> Task requirements
Every entry is to be restated exactly; pictures are not part of the copy.

** Data supplied follows **

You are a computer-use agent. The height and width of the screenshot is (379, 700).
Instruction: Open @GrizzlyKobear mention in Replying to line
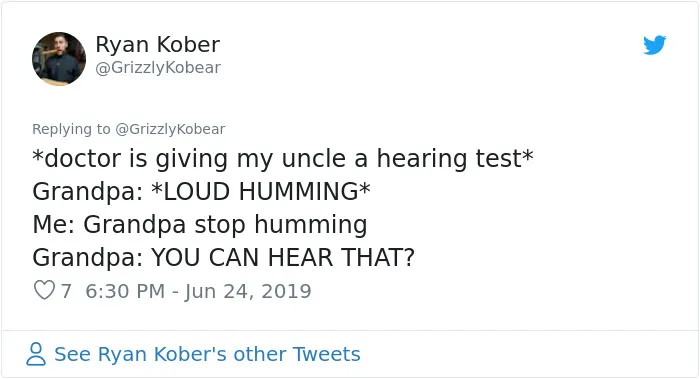(170, 129)
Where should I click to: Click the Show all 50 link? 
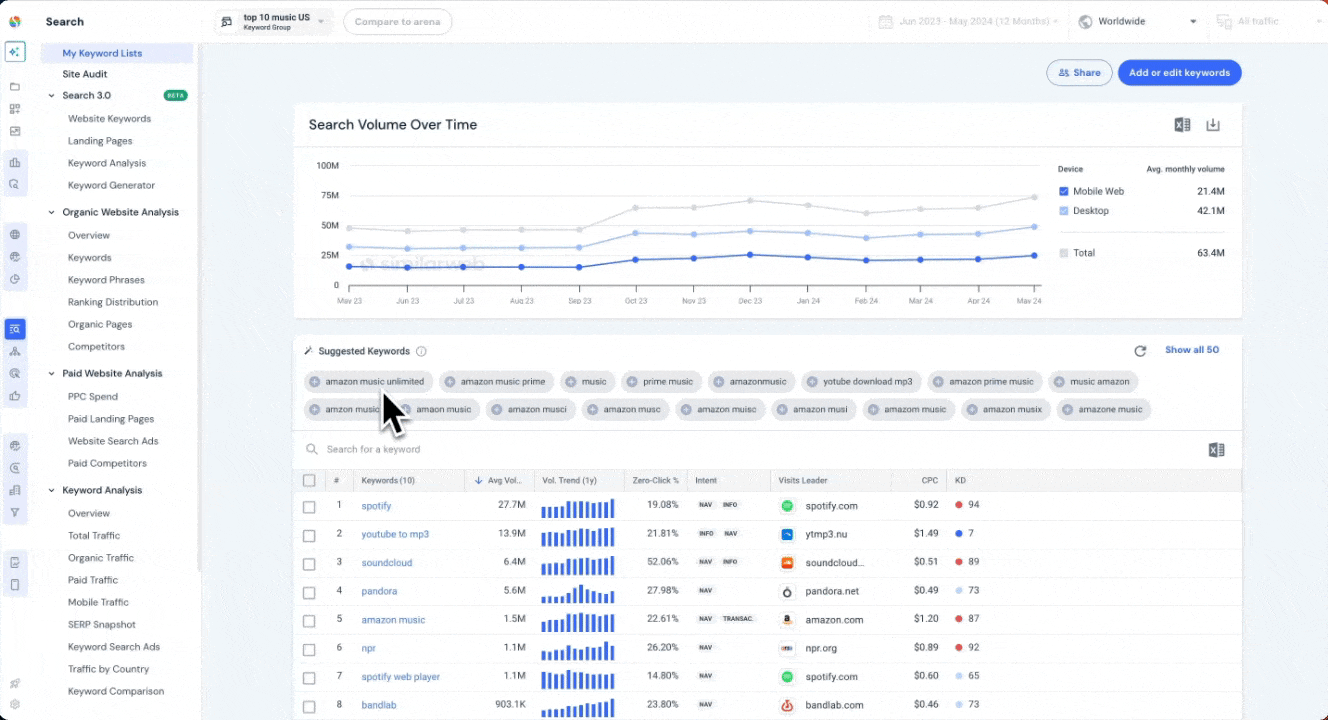point(1191,351)
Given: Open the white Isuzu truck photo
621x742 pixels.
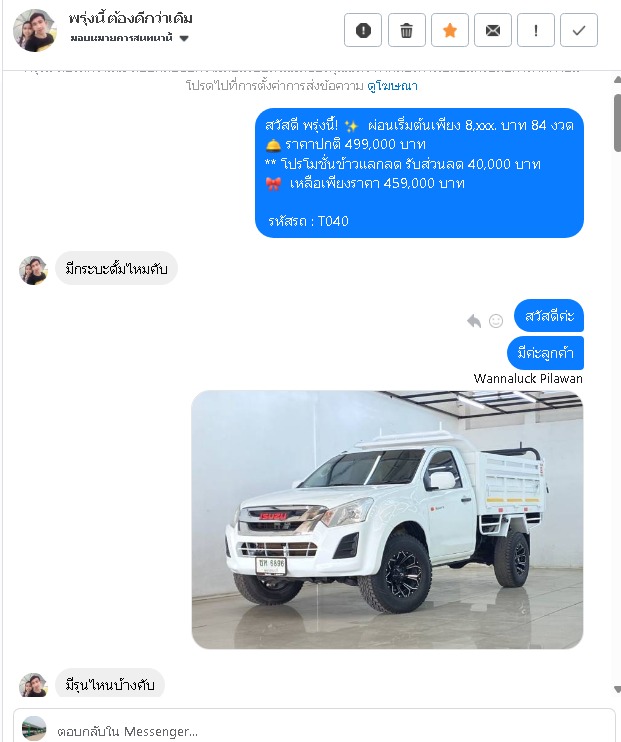Looking at the screenshot, I should pos(387,520).
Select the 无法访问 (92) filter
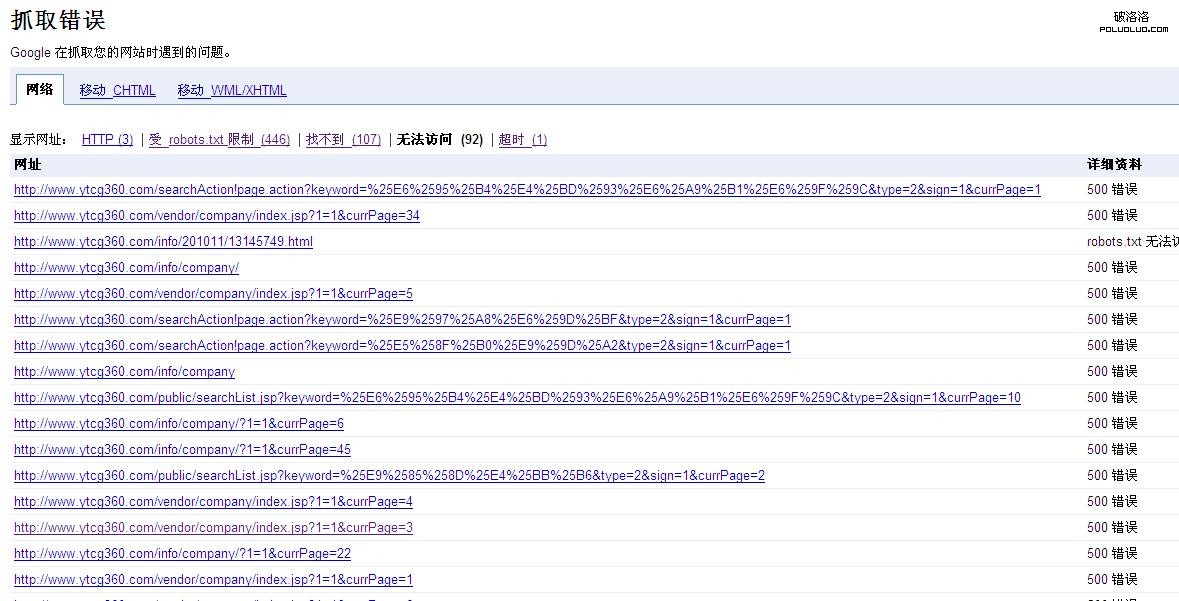 coord(439,139)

** End of Data supplied **

> Output of the exercise
You are a computer-use agent. The height and width of the screenshot is (379, 700).
Instruction: Open @GrizzlyKobear mention in Replying to line
(170, 129)
Where should I click to: Click the Show all 50 link? 
point(1191,351)
Given: Open the white Isuzu truck photo
621x742 pixels.
Looking at the screenshot, I should pos(387,520).
Select the 无法访问 (92) filter
 coord(439,139)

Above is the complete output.